Children in the schools take great ownership of these cows; scheduling who will take care of them on weekends, feeding them, ect. Not only are the children learning about the responsibilities of taking care of an animal, they are learning life skills outside of the classroom setting that are teaching them time management, the importance of reliability, and how to raise cows.
Last week, Africa Bridge staff conducted follow-up vaccinations on all of the cows located at Kisondela Ward schools. Each school was taught deworming techniques and treatments for the cows, and encouraged to vaccinate every three months. The schools are also expecting to provide annual vaccination for diseases like anthrax, blackleg disease, and lumpy skin disease which starts from September to November each year. Empowerment Workers – community members trained to assist Africa Bridge in working with vulnerable children – and livestock officers will work collaboratively to ensure all schools are continuing to provide all required vaccines for their cows.
Kambasegela Ward Steering Committee Meeting Update
Last week, Africa Bridge staff members and Kambasegela Ward Steering Committee members met to review the successes and challenges of each village during the month of June.
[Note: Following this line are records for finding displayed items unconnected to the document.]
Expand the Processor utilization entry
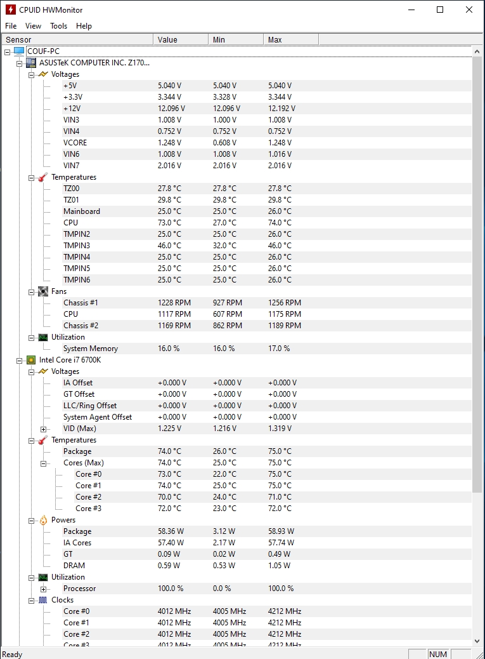Viewport: 485px width, 659px height. (44, 589)
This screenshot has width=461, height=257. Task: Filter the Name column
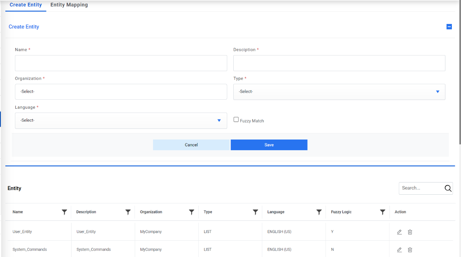tap(64, 212)
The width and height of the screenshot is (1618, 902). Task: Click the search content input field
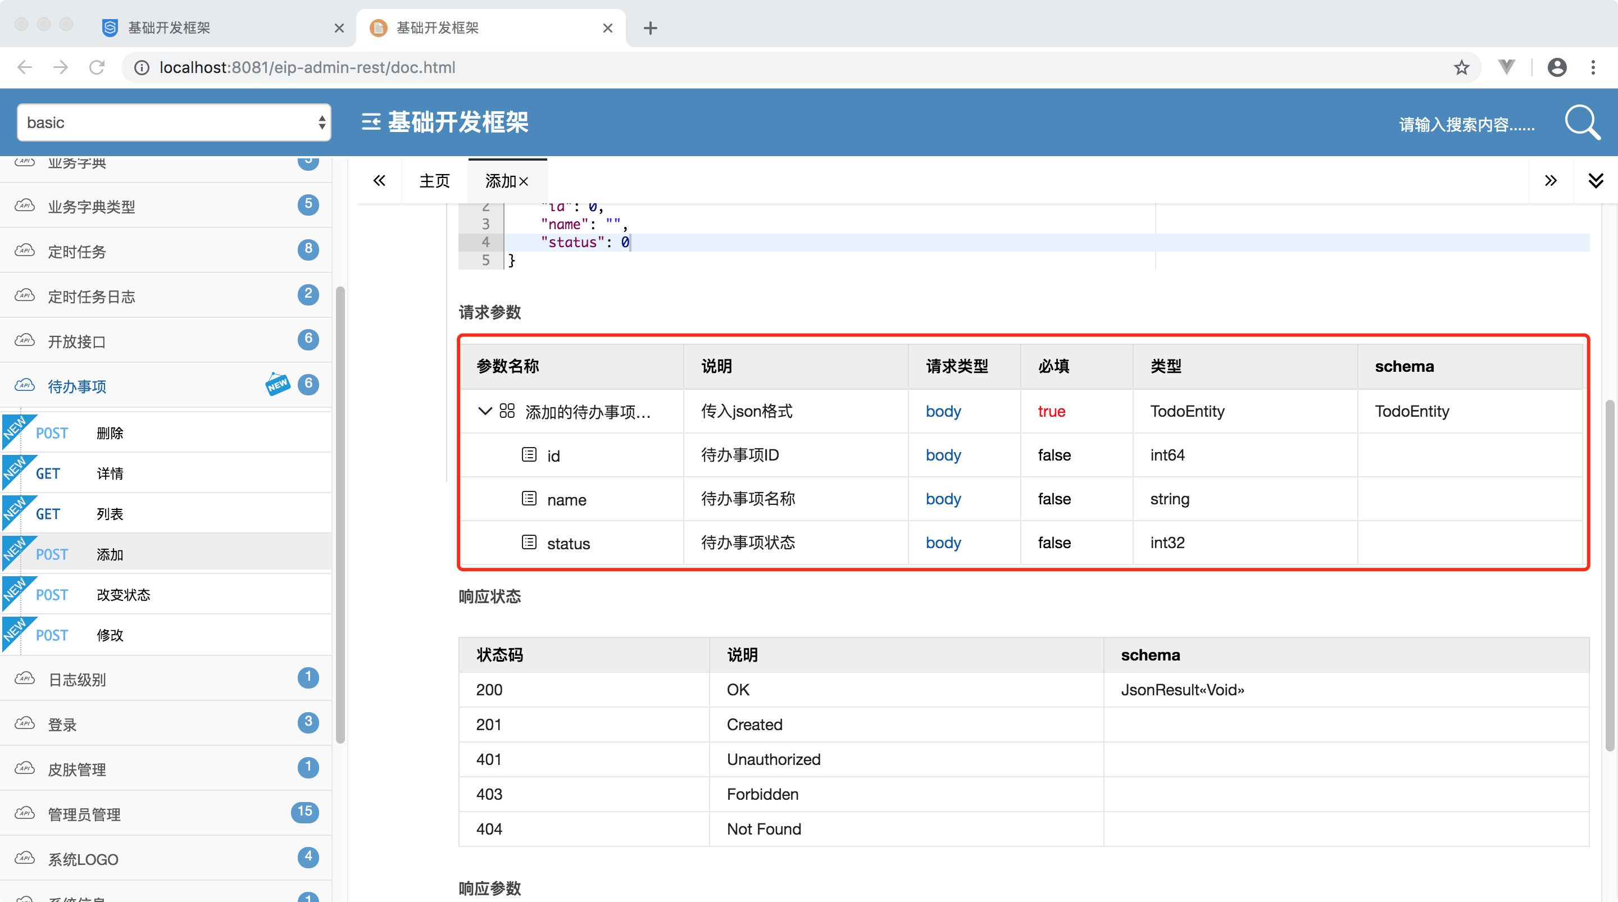click(x=1466, y=124)
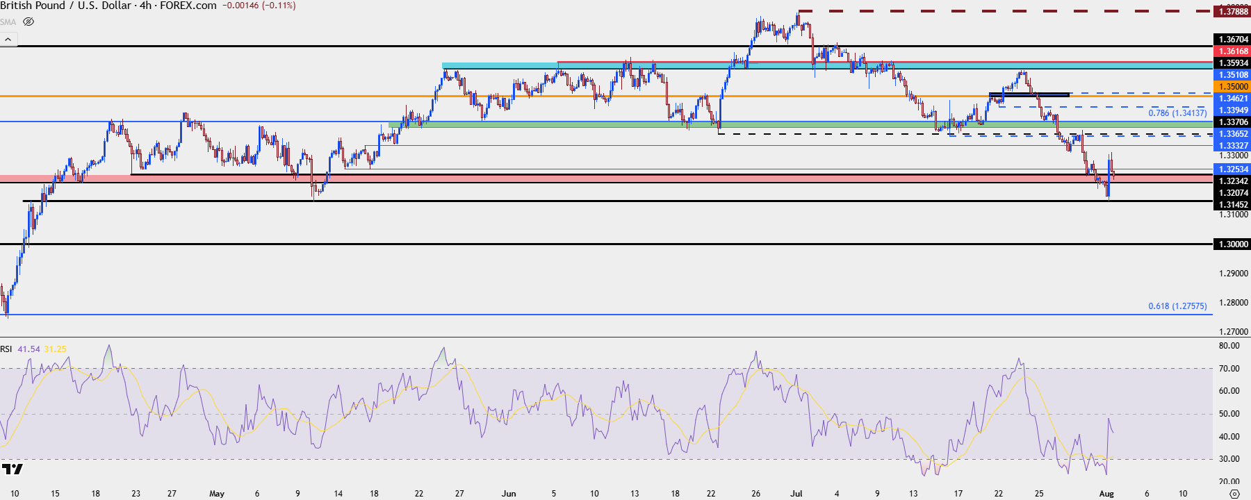Click the -0.00146 (-0.11%) price change
This screenshot has width=1251, height=500.
[259, 6]
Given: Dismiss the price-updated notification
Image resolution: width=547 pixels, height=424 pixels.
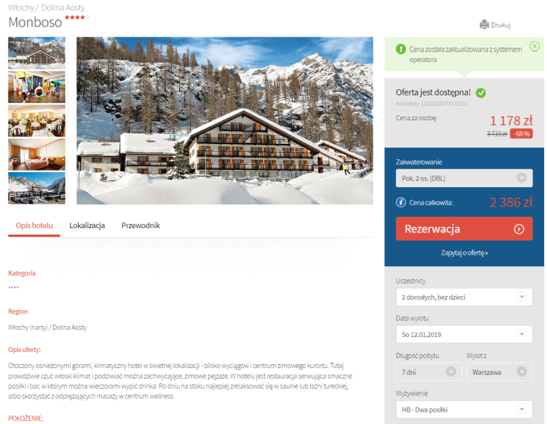Looking at the screenshot, I should tap(535, 46).
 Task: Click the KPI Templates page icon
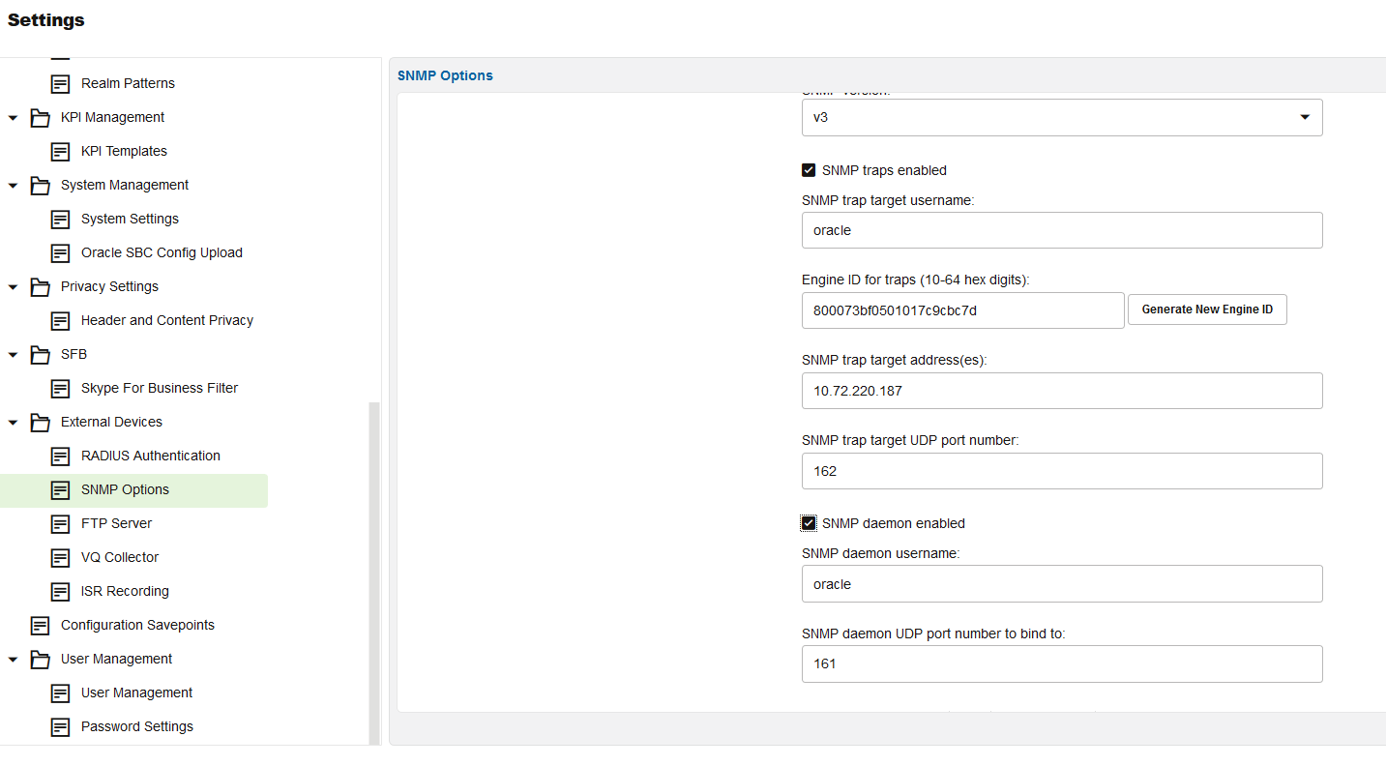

Village representatives from all three villages within the ward, Kambasegela, Katela, and Mbambo, reported the successes, challenges, and future goals of the activities implemented by the Most Vulnerable Children Committee (MVCC) in June.
In the meeting, each village representative identified successful activities implemented by the MVCC. Some highlights include:
- Kambasegela village : the MVCC managed to visit forty-six children to identify their needs, conducted psychosocial support to beneficiaries, and supplied sixty exercise books to twenty students.
- Katela village: the MVCC conducted home visits for thirty beneficiaries, visited forty-five MVCs, and provided psychosocial support to children who lost their mother.
- Mbambo village: the MVCC worked with government officials to provide twenty exercise books to ten students, conducted visits to forty-three children to identify their needs, and ran the MVCC and Co-op monthly meeting.
The next Ward Steering Committee will be held on July 25th for Africa Bridge staff members and other Kambasegela Ward Steering Committee members to meet and review the progress of the MVCC and other projects in the Ward.
Noel and Ward secretary introducing new topics of discussion at the meeting.
Meet Noel: Agricultural Specialist & Co-op Coordinator
Noel Msuha is Africa Bridge’s agricultural specialist and co-op coordinator. He is responsible for training members of Africa Bridge’s maize, potato, avocado, and cow co-ops. In addition, he trains and supervises successful farmers from earlier projects who serve as mentors to new co-op members, and he provides ongoing support and assistance as our farmers develop their skills.
Noel lives in the village of Ntandabala, in Masoko ward. His home is 15 km (about 9.3 miles) from the Africa Bridge office. Every day he travels to the Africa Bridge office in Tukuyu, then goes out into the field to visit far-flung co-ops in the wards we serve. In a typical day, Noel will cover 45 km in his travels.
Roads between Noel’s home, the farms of our co-op members, and the Africa Bridge office in Tukuyu are unpaved and in poor condition. In the rainy seasons, they are muddy, eroded, and covered in puddles. A few years ago, Noel carried out his work by taking local buses and walking many kilometers daily.
In 2011, Africa Bridge was able to purchase a motorcycle for Noel. Now he can reach many more farmers much more efficiently, as he meets with co-op groups, conducts trainings, supervises co-op para-professionals, and troubleshoots with individual farmers.
During the rainiest days, however, prudence dictates that Noel leaves his motorcycle at home. The steep roads can be very slippery, and a flipped motorcycle would interfere with his ambitious daily schedule.